Cognitive and memory problems: Before CPAP I had (by far) the best memory in my family. And in my extended family. And among my friends and coworkers. Really---people would comment on just how freaky good my memory was---both short term and long term. Now since starting CPAP I feel like I'm wandering around in a fog all the time. I can't remember my day-to-day schedule even with trying to remember writing everything down. My already not great spelling has become really horrible. [Google is great for helping me figure out how to spell words that the posting editor flags---if I notice the little red line under the word.] And the fog started during my first week of CPAP. It's starting to lift (I think), but my mind is not working normally now. I seem to be having frequent problems with losing words when I talk with my husband. That was not happening this summer just prior to my starting CPAP. And since the S9 is reporting good AHI almost all the time (most typically between 0.5 and 1.5), I don't think my new cognitive and memory problems are (directly) due to my apnea. But since they started right at the time I started using the S9, it's not unreasonable to assume that somehow CPAP itself is causing them, although what the mechanism would be is beyond me.
You also write:
Another effect of 5 yrs of untreated apnea...ta da, are ya ready for it...diabetes. And most type 2 diabetics have apnea. Apparently apnea activates diabetes genes...lovely huh?
Again, I've no doubt that if left untreated that apnea can lead to type 2 diabetes. But I am not diabetic now. (Yes, I know this to be true---I had a physical exam in July that included a routine fasting test for blood sugar; it was normal.) So here again, at best my CPAP will decrease the chances that I develop type II diabetes as I age and that's again a prophylactic treatment that isn't going to change how I feel today. [And age of onset of type II diabetes in my family ranges from early 80's to never.] So again, this is a great reason for me to keep using my CPAP machine, but that doesn't mean that my CPAP is actually helping my body undo damage that is not yet there.
So I come full circle:
Is the main reason that a person like me---with moderate apnea and NO desats to speak up and completely asymptomatic---is told to use CPAP for the rest of my life prophylactic?

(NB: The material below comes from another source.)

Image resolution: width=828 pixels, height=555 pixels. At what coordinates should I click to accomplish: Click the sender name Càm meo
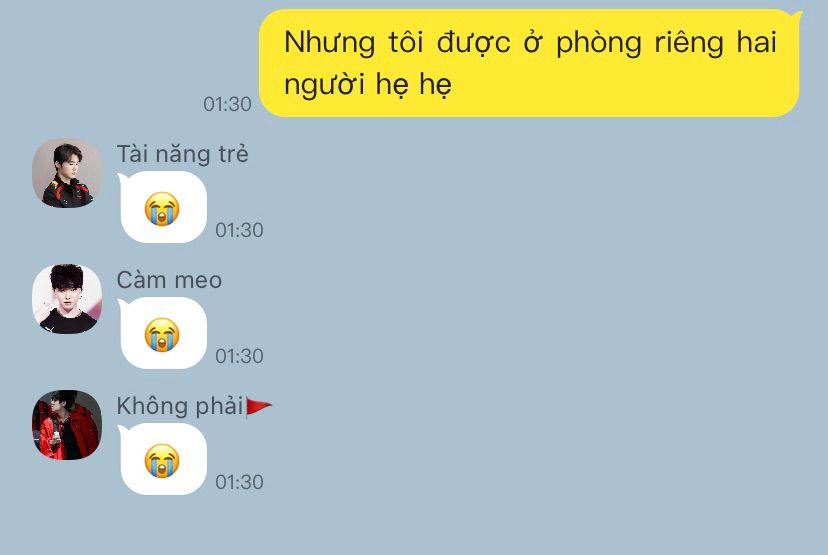pos(169,280)
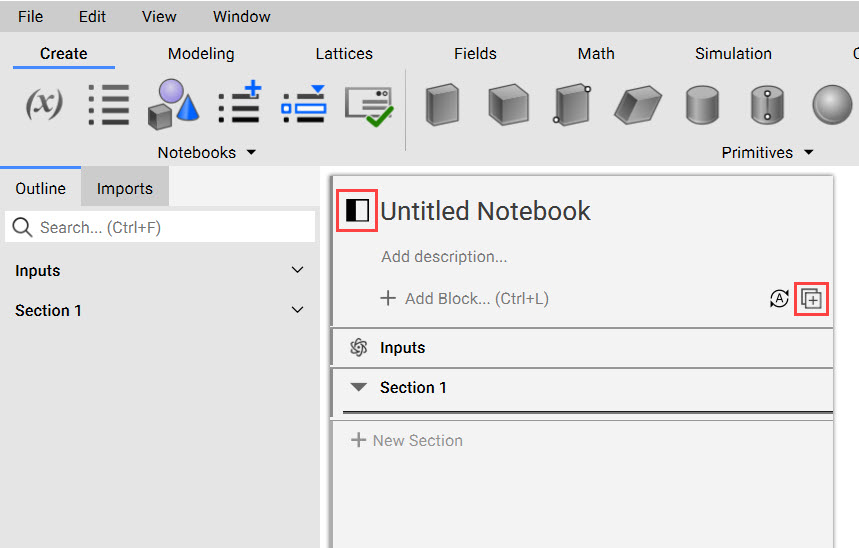
Task: Expand the Notebooks dropdown arrow
Action: click(x=251, y=152)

In other words, is the main benefit of using CPAP to a person like me preventative---i.e. as a treatment to minimize the chances that I will eventually develop a whole host of serious physical problems that untreated apnea may/will cause farther down the line in say a 5 or 10 year time frame?

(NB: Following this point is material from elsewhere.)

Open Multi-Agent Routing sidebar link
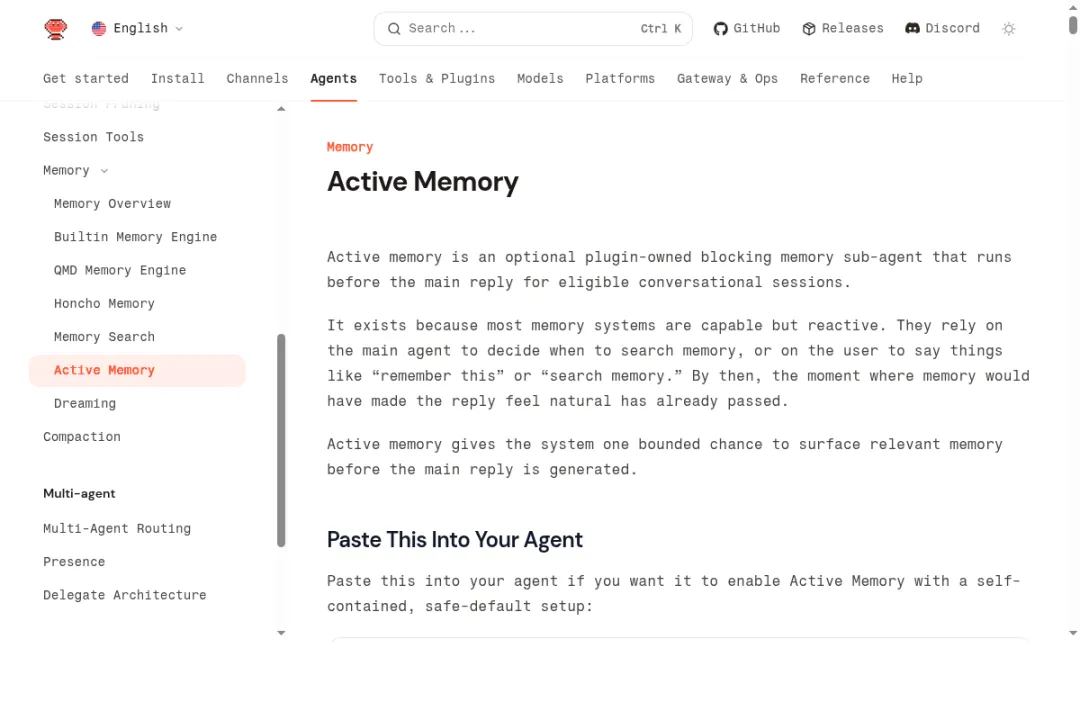 (x=117, y=529)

Or is there a therapeutic aspect to CPAP for my body right now in the present even though I don't have any evidence of the kinds of physical damage you are talking about right now?
Now don't get me wrong: I know I'm lucky that I've been diagnosed apparently before the apnea has started to take a physical toll on my body. And if that means that CPAP is mainly prophylactic, that clearly doesn't mean it's worthless. After all, if CPAP can
prevent me from developing so many of the symptoms and physical problems so many of the posters regularly talk about as having been caused by or aggravated by apnea, then that's a real good reason for sticking with CPAP.
But I do wish someone could explain to me why I'm feeling so much worse since starting CPAP.